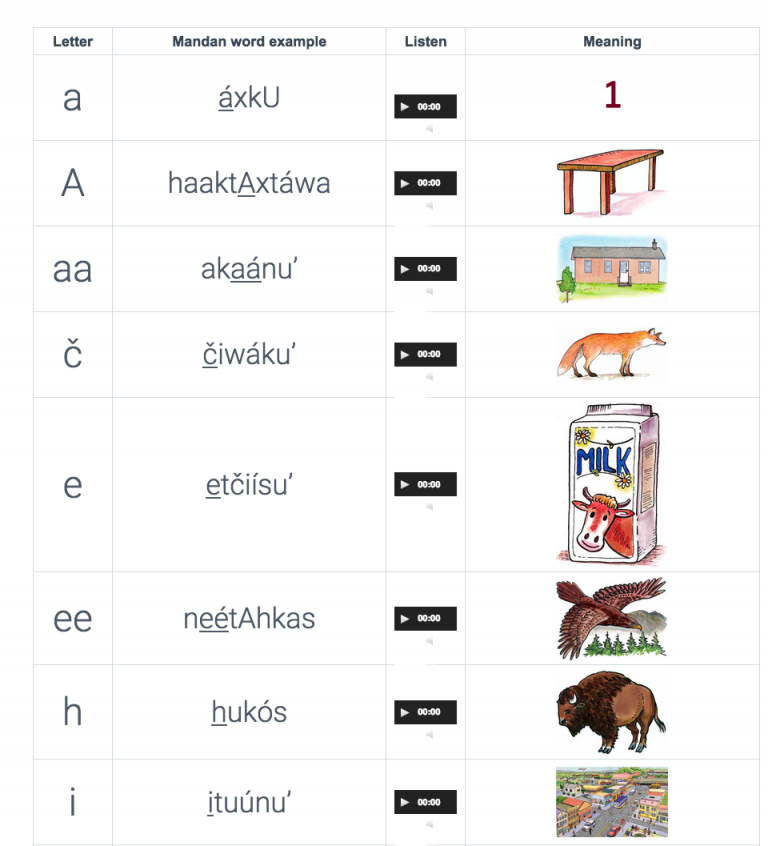The height and width of the screenshot is (846, 768).
Task: Play the audio for "akaánu'"
Action: [x=406, y=268]
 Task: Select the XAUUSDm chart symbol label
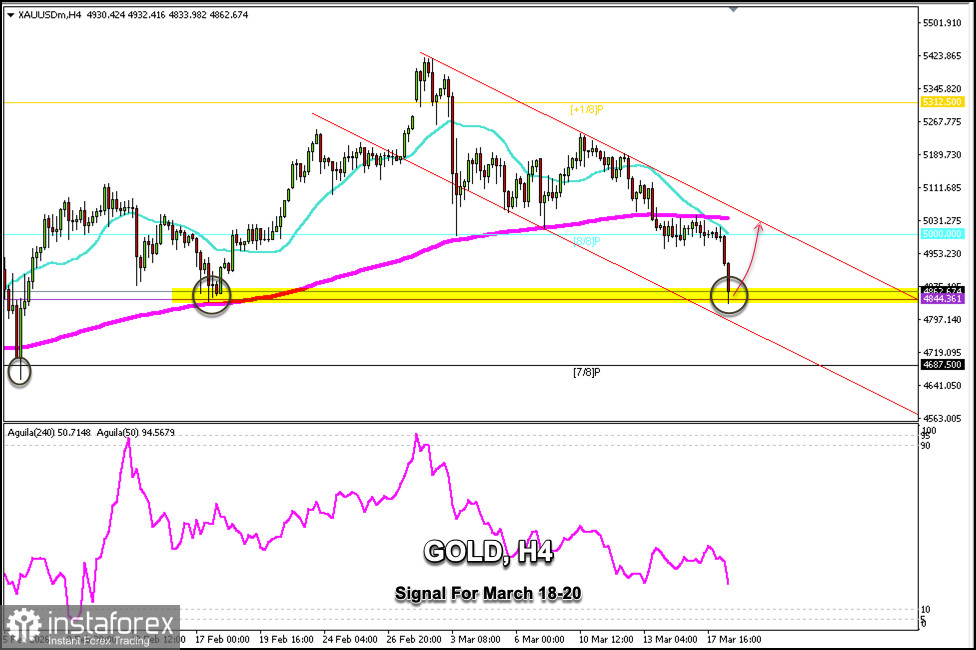50,17
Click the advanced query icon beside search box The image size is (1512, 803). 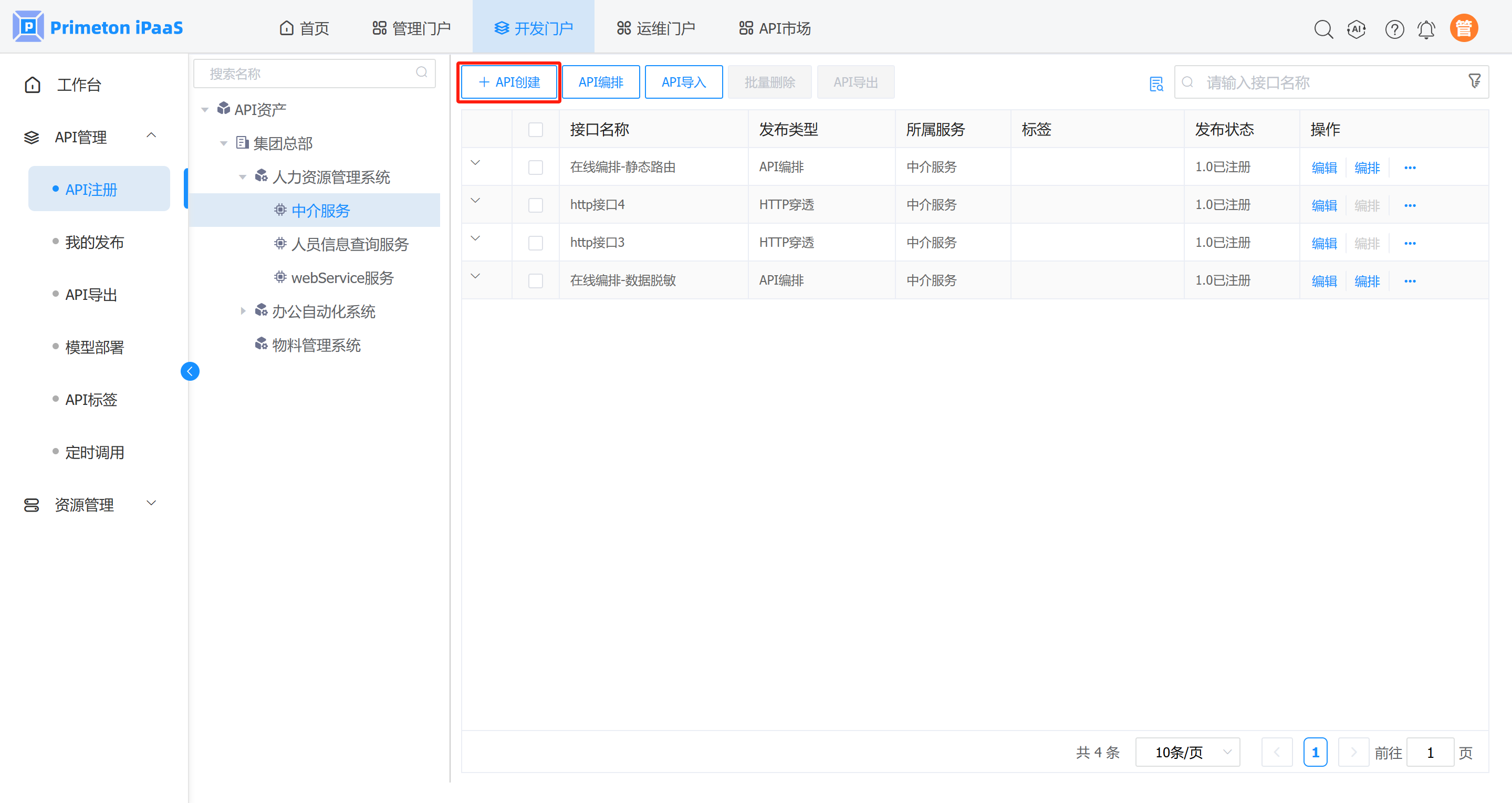tap(1156, 84)
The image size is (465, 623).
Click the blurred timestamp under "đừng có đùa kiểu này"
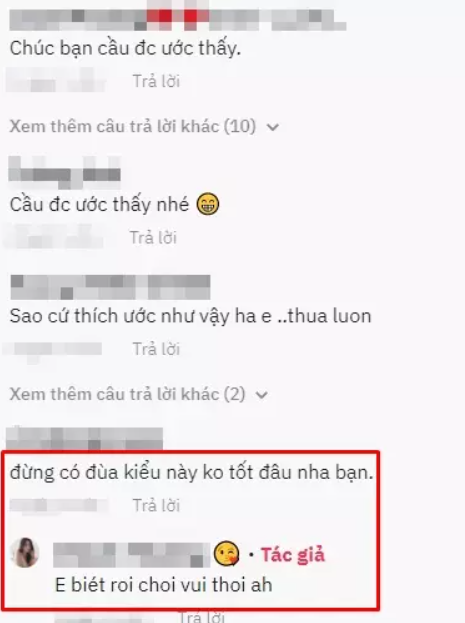point(58,506)
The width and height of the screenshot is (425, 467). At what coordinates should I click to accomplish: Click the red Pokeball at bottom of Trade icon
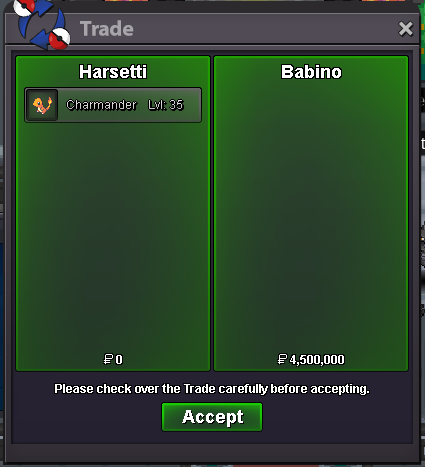(x=60, y=38)
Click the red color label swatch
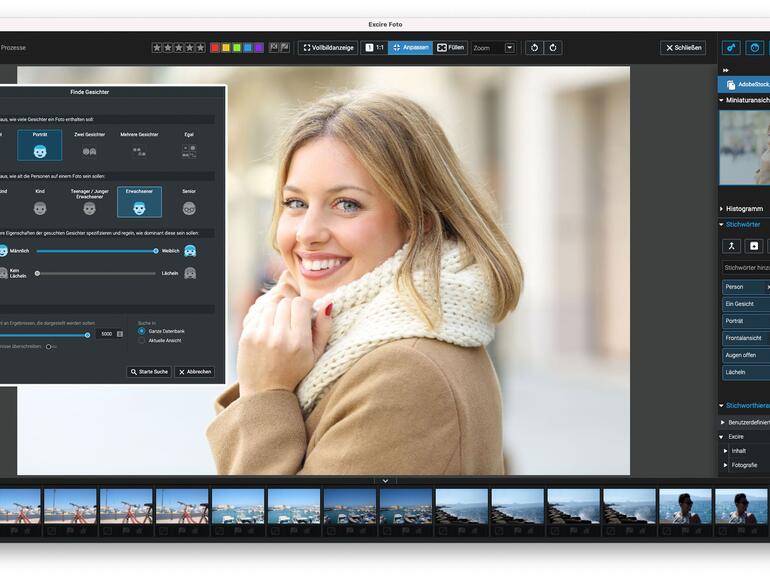 click(215, 48)
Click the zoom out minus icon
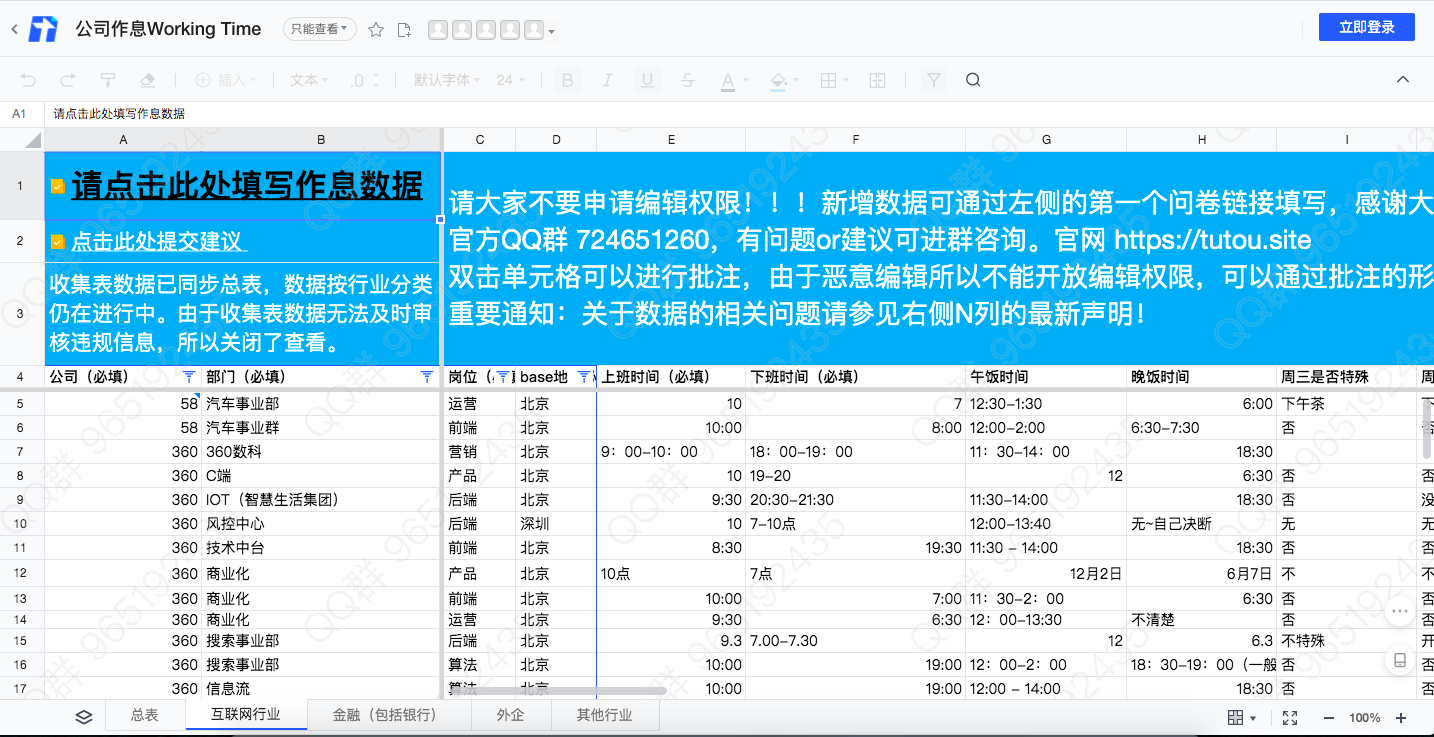1434x737 pixels. [x=1329, y=718]
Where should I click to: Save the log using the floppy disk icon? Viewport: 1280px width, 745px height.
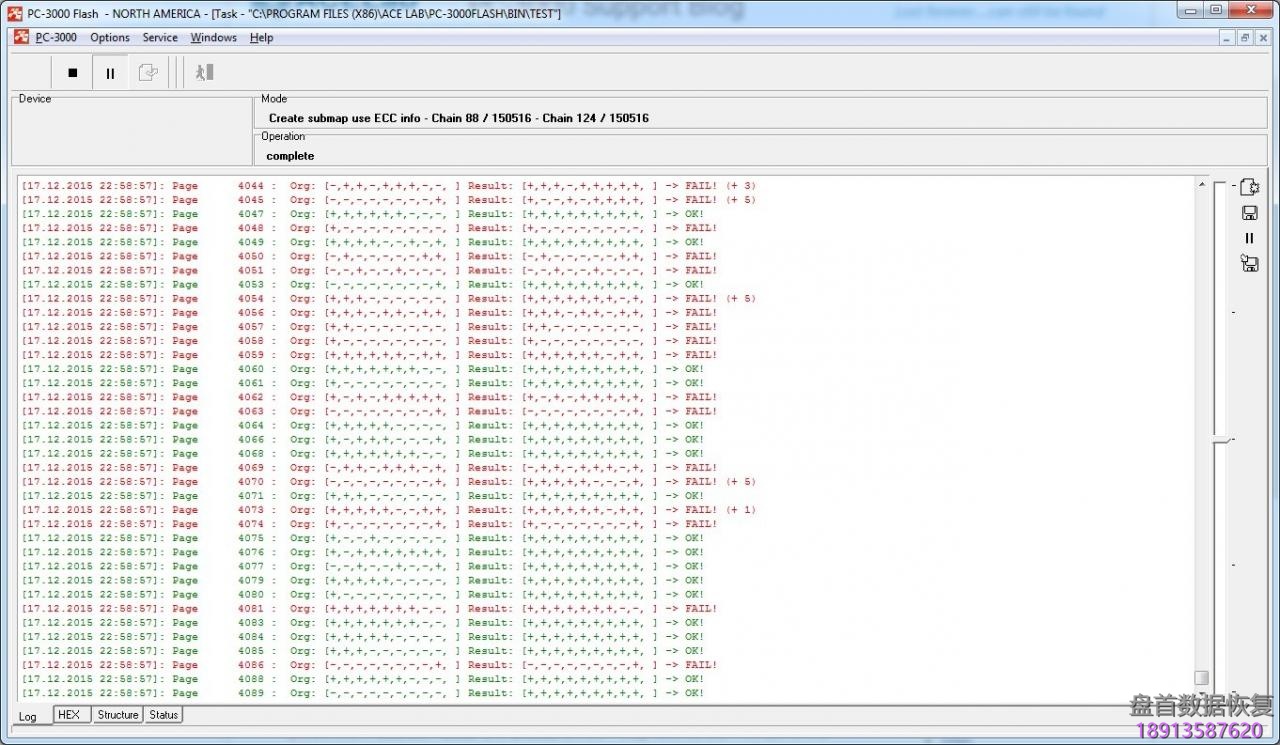coord(1249,213)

※ ※ ※

*TASK DETAILS:* Arrange the lines from the one containing "Click the red color label swatch" through the last line, both included, as a Markdown table with the columns Row and Text, numbering the rows and skipping blank lines. Leave out the pictures.

*EXERCISE RESPONSE:*
| Row | Text |
|---|---|
| 1 | Click the red color label swatch |
| 2 |  click(215, 48) |
| 3 | Click the zoom out minus icon |
| 4 | 1434x737 pixels. [x=1329, y=718] |
| 5 | Where should I click to: Save the log using the floppy disk icon? Viewport: 1280px width, 745px height. |
| 6 | coord(1249,213) |